_Exercício proposto 1_
Extraia do trecho sobre Gentil Cardoso no Santa Cruz o texto exato que começa em "O centroavante Paulo" e vai até "de novo, Tião.".

_Trecho da página_
========================================
Gentil Cardoso havia pedido a
inclusão, na delegação, do preparador físico Jair Raposo, com o qual já tinha
trabalhado no Rio. O técnico sempre caminhava de um lado para outro do gramado,
carregando uma tabiquinha nas cores preto, vermelho e branco, tendo na parte
superior o formato de uma cabeça de cobra coral, o símbolo do Santa Cruz.
O centroavante Paulo orientando a pontaria no Alçapão do Arruda (Reprodução) |
Os jogadores passaram a dar
expediente integral na concentração, o que constituía uma novidade, muitas
vezes dormindo lá. Contou o jornalista Givanildo Alves na série “História do
Futebol em Pernambuco – 1950/1990”, publicada em 1995 pelo Diario de Pernambuco:
Com apenas 30 dias para treinamentos, os jogadores passaram a se
submeter a intensas atividades físicas pelo preparador Jair Raposo e supervisão
de Gentil Cardoso. De megafone na mão e boné na cabeça, ele ficava por dentro
do gramado dando as ordens. Em dado momento, o ponteiro direito Tião, que era
seu jogador preferido, bateu mal um escanteio. Gentil pôs o megafone na boca e
gritou:
– Vai bater de novo, Tião.
========================================
_Exercício proposto 2_
Organize em lista numerada as linhas dos registros, começando pela linha com "The image size is (768, 804)." e indo até a linha com "Open the @Phil_Lewis_", sem incluir as linhas em branco.
========================================
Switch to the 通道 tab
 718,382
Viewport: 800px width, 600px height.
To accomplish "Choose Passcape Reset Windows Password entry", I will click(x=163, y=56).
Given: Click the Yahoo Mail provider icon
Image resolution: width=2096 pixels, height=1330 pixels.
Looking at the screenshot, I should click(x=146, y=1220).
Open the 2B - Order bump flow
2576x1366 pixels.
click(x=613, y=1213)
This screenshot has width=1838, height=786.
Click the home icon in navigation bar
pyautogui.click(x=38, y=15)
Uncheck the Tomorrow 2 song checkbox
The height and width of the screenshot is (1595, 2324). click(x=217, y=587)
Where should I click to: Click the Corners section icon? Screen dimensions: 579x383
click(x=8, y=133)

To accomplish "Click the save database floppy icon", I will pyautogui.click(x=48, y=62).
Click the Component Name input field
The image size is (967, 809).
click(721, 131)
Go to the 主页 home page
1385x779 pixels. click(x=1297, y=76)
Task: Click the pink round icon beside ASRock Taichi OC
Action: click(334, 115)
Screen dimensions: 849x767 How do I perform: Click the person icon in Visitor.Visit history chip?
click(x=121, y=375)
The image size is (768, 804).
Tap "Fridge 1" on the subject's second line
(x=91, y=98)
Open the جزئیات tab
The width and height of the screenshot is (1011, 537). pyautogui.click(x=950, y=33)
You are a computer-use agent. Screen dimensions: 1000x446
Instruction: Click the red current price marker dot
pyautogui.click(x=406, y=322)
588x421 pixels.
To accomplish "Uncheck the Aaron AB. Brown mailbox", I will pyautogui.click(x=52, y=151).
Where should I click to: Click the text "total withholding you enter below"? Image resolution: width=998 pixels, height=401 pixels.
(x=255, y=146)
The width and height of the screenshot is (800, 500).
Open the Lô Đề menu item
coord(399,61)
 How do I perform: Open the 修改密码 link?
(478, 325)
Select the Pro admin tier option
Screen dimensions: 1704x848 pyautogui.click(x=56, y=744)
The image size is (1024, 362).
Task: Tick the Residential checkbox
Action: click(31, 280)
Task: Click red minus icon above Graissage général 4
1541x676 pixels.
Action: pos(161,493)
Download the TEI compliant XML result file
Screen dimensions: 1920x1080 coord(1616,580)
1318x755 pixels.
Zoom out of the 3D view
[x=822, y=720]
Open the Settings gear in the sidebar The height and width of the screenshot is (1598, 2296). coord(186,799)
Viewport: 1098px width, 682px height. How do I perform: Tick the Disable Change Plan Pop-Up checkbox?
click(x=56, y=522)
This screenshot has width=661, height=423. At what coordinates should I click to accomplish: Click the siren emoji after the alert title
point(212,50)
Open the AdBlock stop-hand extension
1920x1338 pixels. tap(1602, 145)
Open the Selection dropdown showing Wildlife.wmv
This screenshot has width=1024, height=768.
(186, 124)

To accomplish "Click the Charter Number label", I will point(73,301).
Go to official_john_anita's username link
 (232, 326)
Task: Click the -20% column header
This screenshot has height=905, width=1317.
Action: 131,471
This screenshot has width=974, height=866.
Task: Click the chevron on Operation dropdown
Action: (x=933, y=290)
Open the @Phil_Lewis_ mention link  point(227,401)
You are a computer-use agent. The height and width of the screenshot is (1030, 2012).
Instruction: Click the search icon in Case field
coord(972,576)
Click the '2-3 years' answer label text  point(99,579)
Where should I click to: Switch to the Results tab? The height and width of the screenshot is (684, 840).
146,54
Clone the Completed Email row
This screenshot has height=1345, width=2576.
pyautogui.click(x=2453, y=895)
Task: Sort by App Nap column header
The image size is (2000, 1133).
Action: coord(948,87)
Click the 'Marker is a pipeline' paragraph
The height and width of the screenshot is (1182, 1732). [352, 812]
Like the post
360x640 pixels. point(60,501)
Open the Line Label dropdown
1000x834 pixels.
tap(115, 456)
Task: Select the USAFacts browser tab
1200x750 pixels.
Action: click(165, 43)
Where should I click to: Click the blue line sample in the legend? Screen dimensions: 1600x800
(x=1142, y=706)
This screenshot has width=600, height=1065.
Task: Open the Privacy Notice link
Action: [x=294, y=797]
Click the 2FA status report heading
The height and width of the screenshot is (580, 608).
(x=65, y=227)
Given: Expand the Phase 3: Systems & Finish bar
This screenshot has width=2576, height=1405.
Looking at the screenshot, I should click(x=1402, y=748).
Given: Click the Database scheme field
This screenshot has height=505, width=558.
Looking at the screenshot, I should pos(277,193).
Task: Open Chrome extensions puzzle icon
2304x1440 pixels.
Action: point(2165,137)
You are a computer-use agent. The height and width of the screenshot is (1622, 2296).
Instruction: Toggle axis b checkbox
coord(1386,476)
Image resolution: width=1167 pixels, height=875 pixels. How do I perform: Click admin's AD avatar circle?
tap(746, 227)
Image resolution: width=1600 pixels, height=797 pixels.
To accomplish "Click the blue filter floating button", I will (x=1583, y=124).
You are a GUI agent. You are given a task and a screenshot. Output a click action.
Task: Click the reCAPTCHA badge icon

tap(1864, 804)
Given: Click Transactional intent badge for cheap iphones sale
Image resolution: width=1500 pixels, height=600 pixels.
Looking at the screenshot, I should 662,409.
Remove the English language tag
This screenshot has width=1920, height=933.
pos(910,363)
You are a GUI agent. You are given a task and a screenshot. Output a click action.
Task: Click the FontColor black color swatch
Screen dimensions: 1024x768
========================================
_Resposta do exercício 1_
O centroavante Paulo orientando a pontaria no Alçapão do Arruda (Reprodução) |
Os jogadores passaram a dar
expediente integral na concentração, o que constituía uma novidade, muitas
vezes dormindo lá. Contou o jornalista Givanildo Alves na série “História do
Futebol em Pernambuco – 1950/1990”, publicada em 1995 pelo Diario de Pernambuco:
Com apenas 30 dias para treinamentos, os jogadores passaram a se
submeter a intensas atividades físicas pelo preparador Jair Raposo e supervisão
de Gentil Cardoso. De megafone na mão e boné na cabeça, ele ficava por dentro
do gramado dando as ordens. Em dado momento, o ponteiro direito Tião, que era
seu jogador preferido, bateu mal um escanteio. Gentil pôs o megafone na boca e
gritou:
– Vai bater de novo, Tião.

_Resposta do exercício 2_
1. The image size is (768, 804).
2. Tap "Fridge 1" on the subject's second line
3. (x=91, y=98)
4. Open the جزئیات tab
5. The width and height of the screenshot is (1011, 537). pyautogui.click(x=950, y=33)
6. You are a computer-use agent. Screen dimensions: 1000x446
7. Instruction: Click the red current price marker dot
8. pyautogui.click(x=406, y=322)
9. 588x421 pixels.
10. To accomplish "Uncheck the Aaron AB. Brown mailbox", I will pyautogui.click(x=52, y=151).
11. Where should I click to: Click the text "total withholding you enter below"? Image resolution: width=998 pixels, height=401 pixels.
12. (x=255, y=146)
13. The width and height of the screenshot is (800, 500).
14. Open the Lô Đề menu item
15. coord(399,61)
16.  How do I perform: Open the 修改密码 link?
17. (478, 325)
18. Select the Pro admin tier option
19. Screen dimensions: 1704x848 pyautogui.click(x=56, y=744)
20. The image size is (1024, 362).
21. Task: Tick the Residential checkbox
22. Action: click(31, 280)
23. Task: Click red minus icon above Graissage général 4
24. 1541x676 pixels.
25. Action: pos(161,493)
26. Download the TEI compliant XML result file
27. Screen dimensions: 1920x1080 coord(1616,580)
28. 1318x755 pixels.
29. Zoom out of the 3D view
30. [x=822, y=720]
31. Open the Settings gear in the sidebar The height and width of the screenshot is (1598, 2296). coord(186,799)
32. Viewport: 1098px width, 682px height. How do I perform: Tick the Disable Change Plan Pop-Up checkbox?
33. click(x=56, y=522)
34. This screenshot has width=661, height=423. At what coordinates should I click to accomplish: Click the siren emoji after the alert title
35. point(212,50)
36. Open the AdBlock stop-hand extension
37. 1920x1338 pixels. tap(1602, 145)
38. Open the Selection dropdown showing Wildlife.wmv
39. This screenshot has width=1024, height=768.
40. (186, 124)
41. To accomplish "Click the Charter Number label", I will point(73,301).
42. Go to official_john_anita's username link
43.  (232, 326)
44. Task: Click the -20% column header
45. This screenshot has height=905, width=1317.
46. Action: 131,471
47. This screenshot has width=974, height=866.
48. Task: Click the chevron on Operation dropdown
49. Action: (x=933, y=290)
50. Open the @Phil_Lewis_ mention link  point(227,401)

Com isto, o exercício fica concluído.